Curieux destin que celui d'une citation!
- bohleremmanuel
- 30 nov. 2020
- 3 min de lecture
Commentaire d’évangile (Mc 7,1-8.14-15.21-23) pour le 22ème Dimanche du Temps Ordinaire (année liturgique B), célébré cette année le dimanche 30 août 2015.
Commentaire publié dans le journal hebdomadaire l’AMI HEBDO, au sein de l'édition du 28 août 2015.

« Le repas chez Simon » (vers 1445-1450), de Thierry de BOUTS (1415-1475)
La célèbre citation d’Isaïe qu’utilise Jésus dans le contexte évangélique peut donner lieu à de terribles interprétations, finissant par nous faire « jeter les coupes avec l’eau de vaisselle » !
L’expression populaire « attention à ne pas jeter bébé avec l’eau du bain », traduit maladroitement et naïvement l’idée de ne pas se laisser aller à des interprétations trop hâtives, où voulant trop purifier on finit par faire plus de mal que de bien.
Nous pourrions transposer cette expression, face aux actes que peuvent engendrer une interprétation trop fanatique de l’emprunt de la citation d’Isaïe par Jésus.
En voulant trop vite purifier l’Eglise des « pharisianismes » qu’elle porte, nous finirions par réveiller le vieux pharisien qui dort en nous, et au bout du compte agir comme eux, avec autant d’intolérance et de fanatisme…
Puis nous nous absoudrions tranquillement puisque c’est pour la bonne cause…
Et puisque Jésus lui-même a dit de laisser tomber toute la tradition qui vient des hommes, alors débarrassons-nous par celle qui nous vient de nos Pères dans la foi et qui ont façonné notre manière de vivre en chrétien…
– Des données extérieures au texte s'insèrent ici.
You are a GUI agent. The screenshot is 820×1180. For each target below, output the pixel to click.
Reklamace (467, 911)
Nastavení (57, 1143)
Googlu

Un christianisme qui serait complètement détaché et affranchi de ses racines concrètes et des contingences de son histoire courrait le risque de retomber dans la plus vieille hérésie que l’on nomme le docétisme (courant pour qui l’humanité de Jésus-Christ n’est qu’une illusion : il a fait semblant d’être un homme) et devenir un nouveau gnosticisme (mouvement religieux des premiers siècles du christianisme antique où le corps et la vie terrestre sont des prisons dont l’homme doit s’affranchir pour être sauvé).
Or sommes-nous sûrs qu’en citant Isaïe (Is 29,13), Jésus critique les pratiques rituelles de son peuple, dont un certain nombre sont inscrites dans l’Ancienne Alliance ?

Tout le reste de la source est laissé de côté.